When Todoroki fires the giant ice wall, in the panel we see the ice wall fully formed, Aizawa is not doing anything. It's only the panel afterwards, that he begins to react to the ice freezing his scarf. He does not start to cut his capture tape at all until the wall is complete. So your scenario is incorrect, because if he saw ice traveling along his tape before the wall was fully formed, he would not have waited until it was fully formed before cutting it. Your entire assumption is being opposed by Aizawa's reaction, because you either have a contradiction, or need to make vast assumptions about his actions with no contextual evidence to support you.

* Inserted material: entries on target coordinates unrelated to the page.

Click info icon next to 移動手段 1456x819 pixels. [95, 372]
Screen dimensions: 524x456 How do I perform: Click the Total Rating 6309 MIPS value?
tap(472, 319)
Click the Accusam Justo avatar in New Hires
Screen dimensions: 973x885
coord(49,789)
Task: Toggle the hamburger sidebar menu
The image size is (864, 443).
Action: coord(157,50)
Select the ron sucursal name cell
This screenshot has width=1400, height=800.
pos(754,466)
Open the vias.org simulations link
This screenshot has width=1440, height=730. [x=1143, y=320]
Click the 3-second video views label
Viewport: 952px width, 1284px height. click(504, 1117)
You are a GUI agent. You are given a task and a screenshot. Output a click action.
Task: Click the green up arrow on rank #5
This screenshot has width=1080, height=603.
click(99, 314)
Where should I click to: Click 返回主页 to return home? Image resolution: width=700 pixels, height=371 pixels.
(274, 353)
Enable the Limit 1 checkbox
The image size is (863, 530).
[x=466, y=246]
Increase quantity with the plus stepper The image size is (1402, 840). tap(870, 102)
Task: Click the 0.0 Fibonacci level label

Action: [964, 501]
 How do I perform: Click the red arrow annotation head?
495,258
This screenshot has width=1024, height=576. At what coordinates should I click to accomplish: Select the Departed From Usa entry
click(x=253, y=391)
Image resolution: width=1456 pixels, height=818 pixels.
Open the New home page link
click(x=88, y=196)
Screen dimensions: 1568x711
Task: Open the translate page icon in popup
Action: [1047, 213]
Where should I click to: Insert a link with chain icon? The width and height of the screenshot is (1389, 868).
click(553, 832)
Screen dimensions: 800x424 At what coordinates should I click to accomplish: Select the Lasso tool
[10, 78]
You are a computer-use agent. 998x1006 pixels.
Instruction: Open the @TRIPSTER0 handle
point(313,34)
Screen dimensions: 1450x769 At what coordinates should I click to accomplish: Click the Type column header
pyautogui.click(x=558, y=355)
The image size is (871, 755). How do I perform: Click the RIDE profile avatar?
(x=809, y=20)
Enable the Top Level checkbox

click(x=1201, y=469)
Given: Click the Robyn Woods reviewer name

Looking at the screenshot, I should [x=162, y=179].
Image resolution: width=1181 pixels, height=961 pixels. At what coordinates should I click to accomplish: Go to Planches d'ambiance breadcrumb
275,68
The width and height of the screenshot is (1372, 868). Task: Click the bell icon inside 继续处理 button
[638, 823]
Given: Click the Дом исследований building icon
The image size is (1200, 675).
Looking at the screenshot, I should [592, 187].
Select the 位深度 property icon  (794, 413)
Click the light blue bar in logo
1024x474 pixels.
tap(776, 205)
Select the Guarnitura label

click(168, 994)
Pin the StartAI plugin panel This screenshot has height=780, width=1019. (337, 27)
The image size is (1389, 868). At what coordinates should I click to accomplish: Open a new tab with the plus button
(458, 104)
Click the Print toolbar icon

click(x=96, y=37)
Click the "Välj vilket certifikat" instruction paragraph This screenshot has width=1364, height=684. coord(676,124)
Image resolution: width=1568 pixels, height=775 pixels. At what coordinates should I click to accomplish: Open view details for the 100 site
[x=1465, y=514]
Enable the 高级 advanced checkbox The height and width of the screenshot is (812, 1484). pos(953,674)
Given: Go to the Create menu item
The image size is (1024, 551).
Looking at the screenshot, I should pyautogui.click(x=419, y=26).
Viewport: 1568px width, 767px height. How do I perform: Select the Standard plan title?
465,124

The assumption that Todoroki only made the minimum amount of ice in our given timeframe is not as reliable in comparison to the assumption that he made the maximum.
 
Let's agree to disagree on that for now. This current line of argument isn't getting us anywhere.

I'll get back to this thread when I have the calcs.
 
"Agree to disagree" is the last thing someone attempting to prove something to others should say.

The only reason we're not getting anywhere is because you feel that you don't have to analyze this scene in depth to prove your point. You feel that just saying "this is a possibility" is enough for us to believe you about everything you're arguing for. You want us to completely disregard this feat, regardless of any issues we have with the possibility you're presenting.

Your entire argument stems from a techinicality on Momo's words. Your preconceived notion of what "fire it off" means is the root of your stance, and that is far too loose ground for me to agree.

Your assumption about Todoroki's ice speed is too faulty in comparison to the calc's assumption, so we should not take your assumption to be equal to it, and the calc should be fine.

If your calcs will provide a better argument for your side than the assumptions you're forced to make from the possibility you've presented, I agree.
 
Currently getting an evaluation on a calc, and will be posting about three new calcs over the next couple of days. Sorry it is taking longer than expected, but I would prefer it we could try and sort out the verse's scaling once I have these calcs evaluated.
 
The Mirio one. I'm also evaluating the ice one, just waiting on a response for it.